START Task material

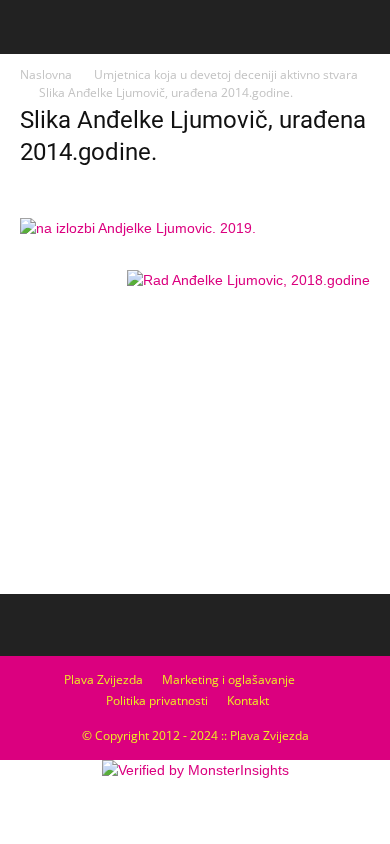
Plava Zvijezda (103, 679)
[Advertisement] (195, 437)
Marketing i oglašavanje (228, 679)
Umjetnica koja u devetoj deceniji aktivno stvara (226, 74)
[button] (362, 27)
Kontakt (248, 700)
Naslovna (46, 74)
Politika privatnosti (157, 700)
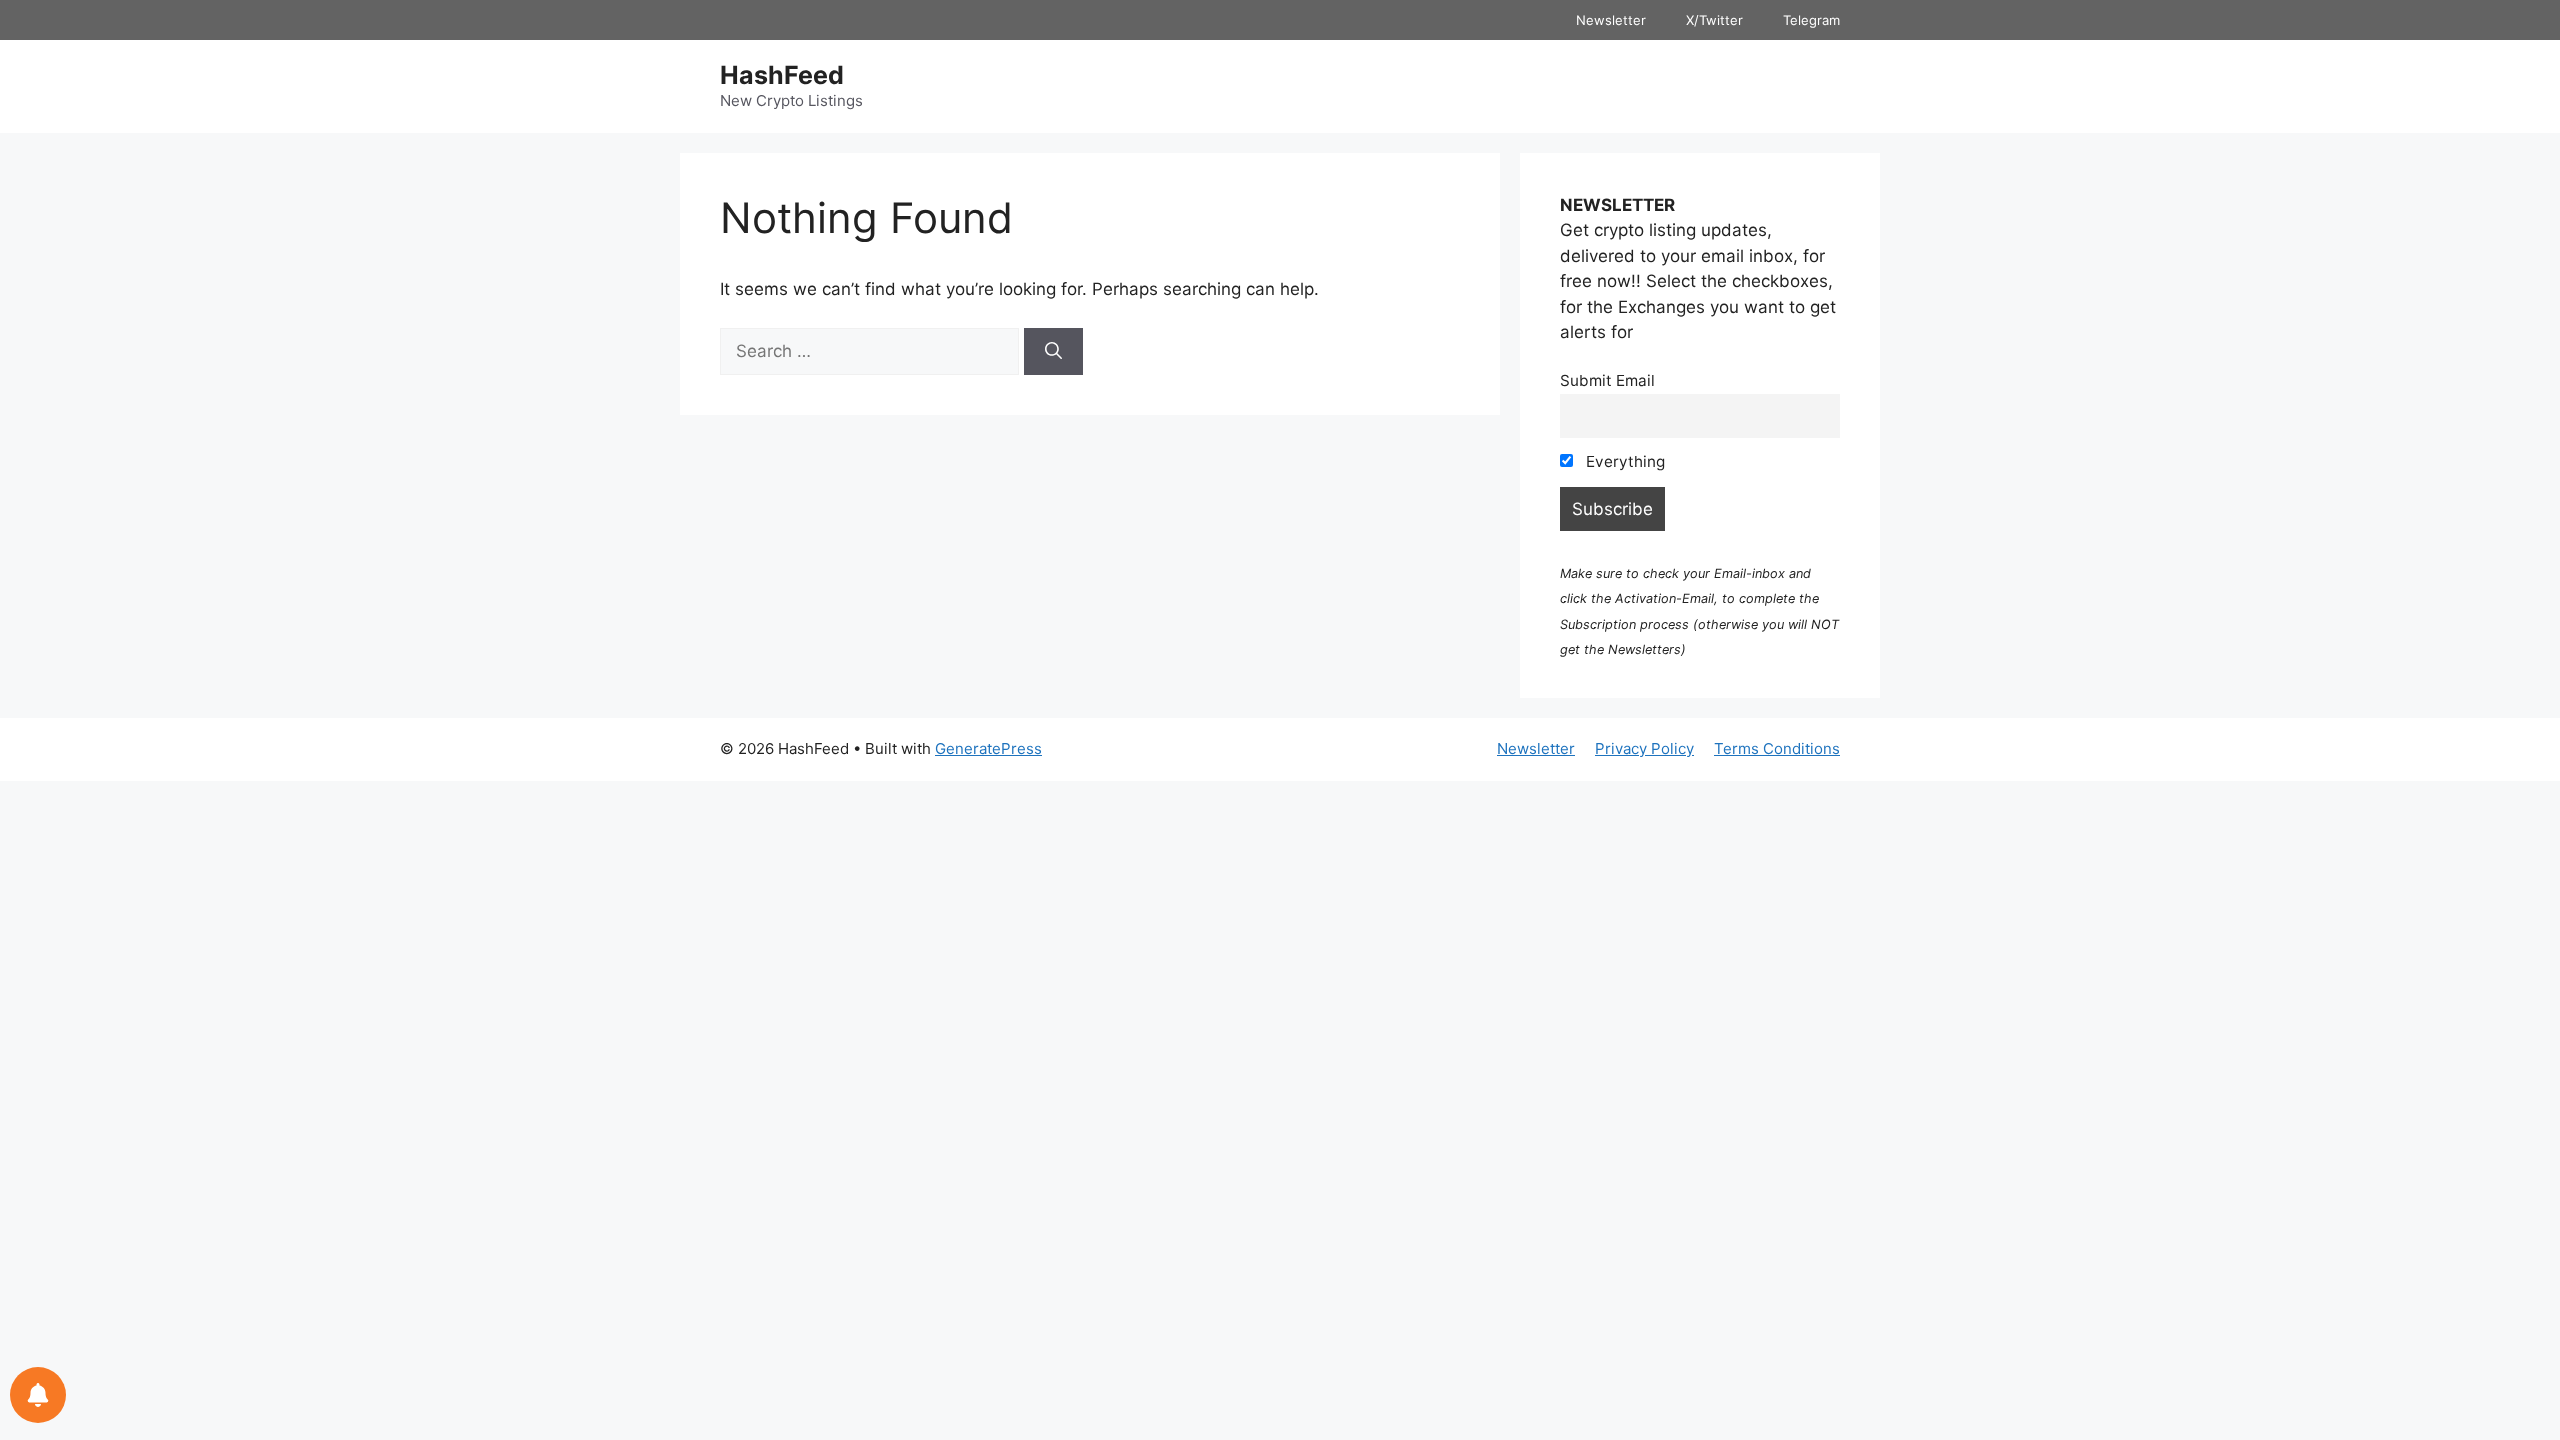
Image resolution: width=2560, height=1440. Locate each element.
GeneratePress (988, 748)
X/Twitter (1714, 20)
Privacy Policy (1644, 748)
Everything (1623, 461)
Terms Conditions (1777, 748)
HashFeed (782, 75)
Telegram (1811, 20)
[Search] (1053, 352)
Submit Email (1607, 380)
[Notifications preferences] (38, 1395)
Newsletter (1611, 20)
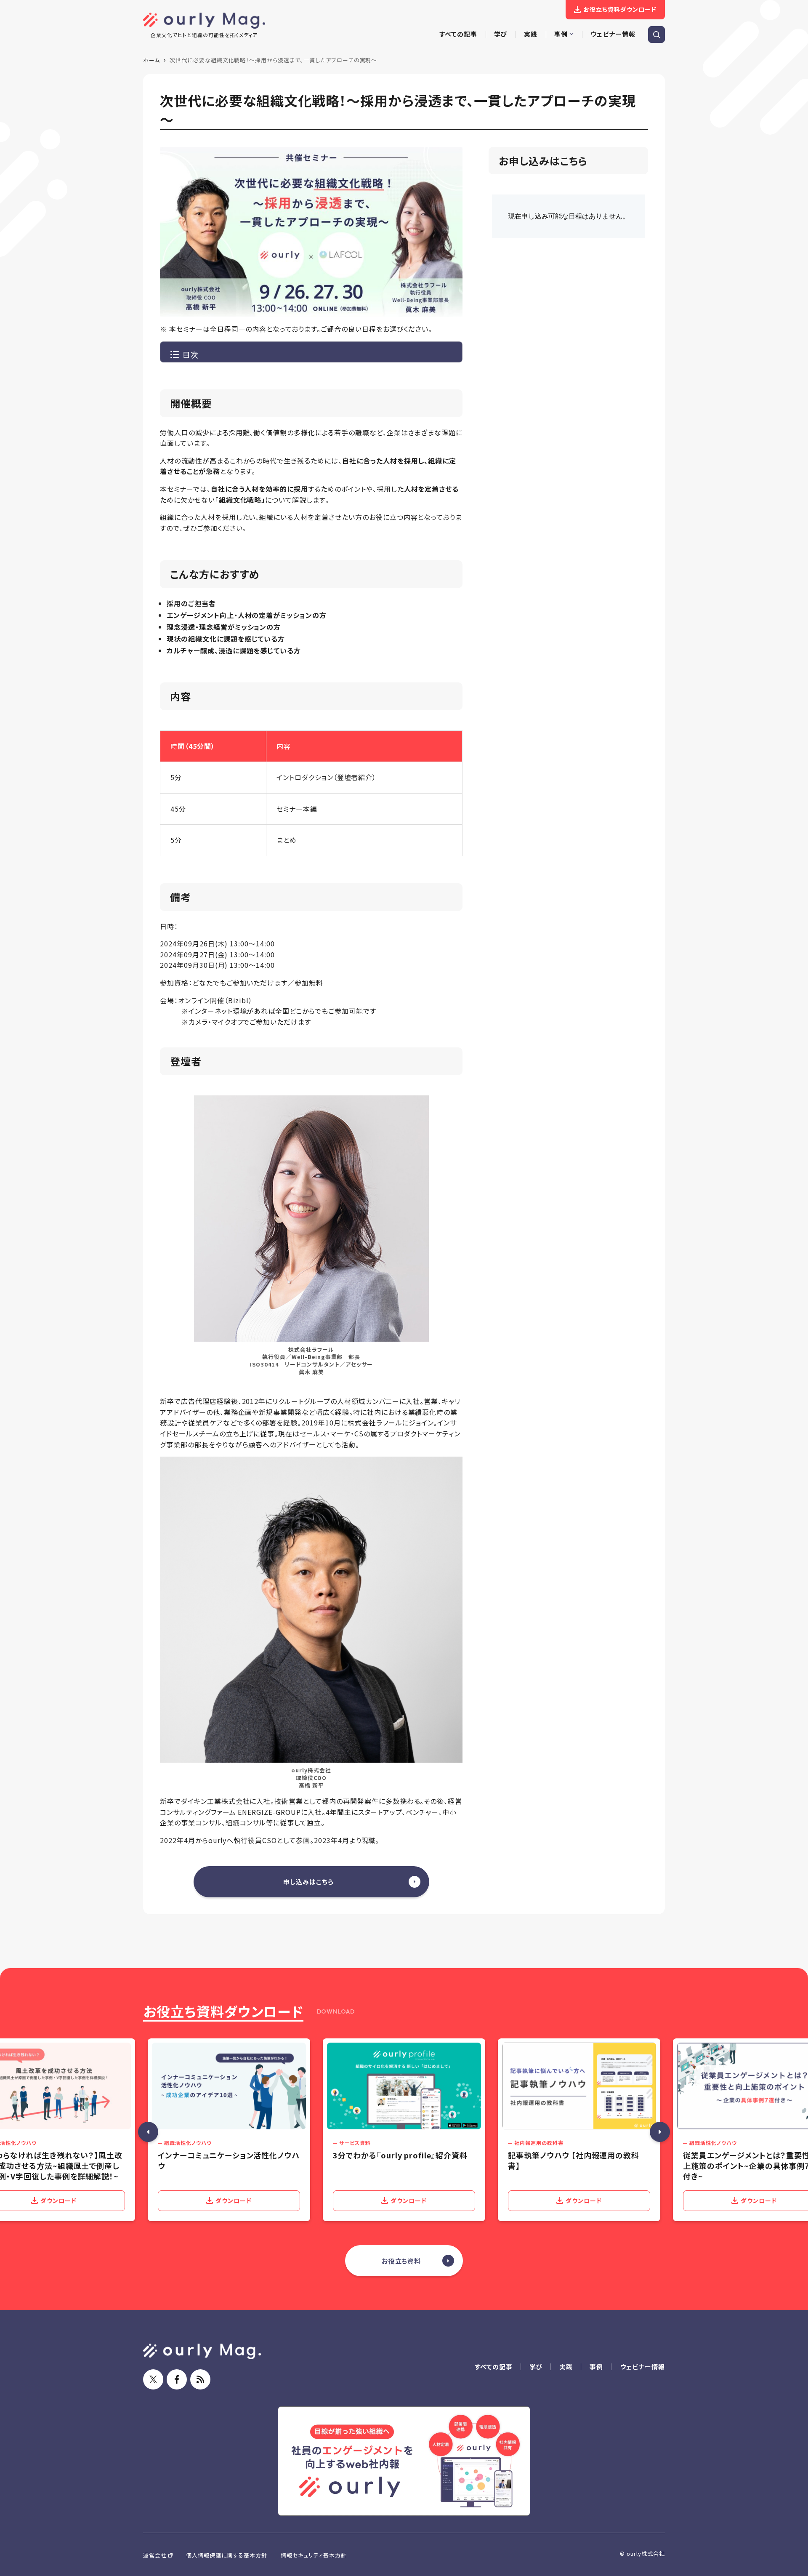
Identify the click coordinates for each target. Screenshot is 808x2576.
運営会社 (155, 2555)
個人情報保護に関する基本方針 (226, 2555)
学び (536, 2366)
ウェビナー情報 (642, 2366)
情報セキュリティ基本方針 (314, 2555)
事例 (596, 2366)
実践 (566, 2366)
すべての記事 (494, 2366)
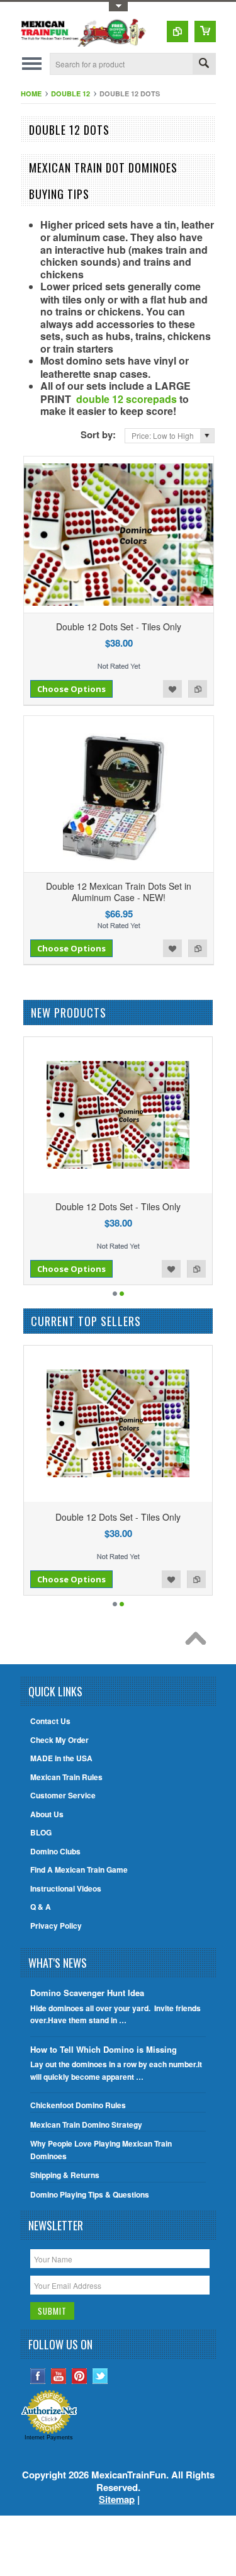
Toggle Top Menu (118, 6)
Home (31, 93)
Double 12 (70, 93)
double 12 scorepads (126, 399)
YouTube (59, 2376)
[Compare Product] (177, 31)
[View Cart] (205, 31)
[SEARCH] (204, 65)
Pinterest (79, 2376)
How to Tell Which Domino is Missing (103, 2049)
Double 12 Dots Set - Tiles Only (118, 626)
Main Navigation (32, 64)
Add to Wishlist (172, 689)
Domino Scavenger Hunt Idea (87, 1993)
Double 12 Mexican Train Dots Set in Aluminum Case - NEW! (118, 892)
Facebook (38, 2376)
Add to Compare (197, 689)
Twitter (100, 2376)
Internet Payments (49, 2437)
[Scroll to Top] (199, 1641)
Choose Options (71, 689)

END Task material

- **Work task**:
Look above for the line holding "運営会社 (155, 2555)" and output everything from it down to the line holding "How to Tell", both ends included, exactly and without images.

- **Written solution**:
運営会社 (155, 2555)
個人情報保護に関する基本方針 (226, 2555)
学び (536, 2366)
ウェビナー情報 (642, 2366)
情報セキュリティ基本方針 (314, 2555)
事例 (596, 2366)
実践 (566, 2366)
すべての記事 (494, 2366)
Toggle Top Menu (118, 6)
Home (31, 93)
Double 12 (70, 93)
double 12 scorepads (126, 399)
YouTube (59, 2376)
[Compare Product] (177, 31)
[View Cart] (205, 31)
[SEARCH] (204, 65)
Pinterest (79, 2376)
How to Tell Which Domino is Missing (103, 2049)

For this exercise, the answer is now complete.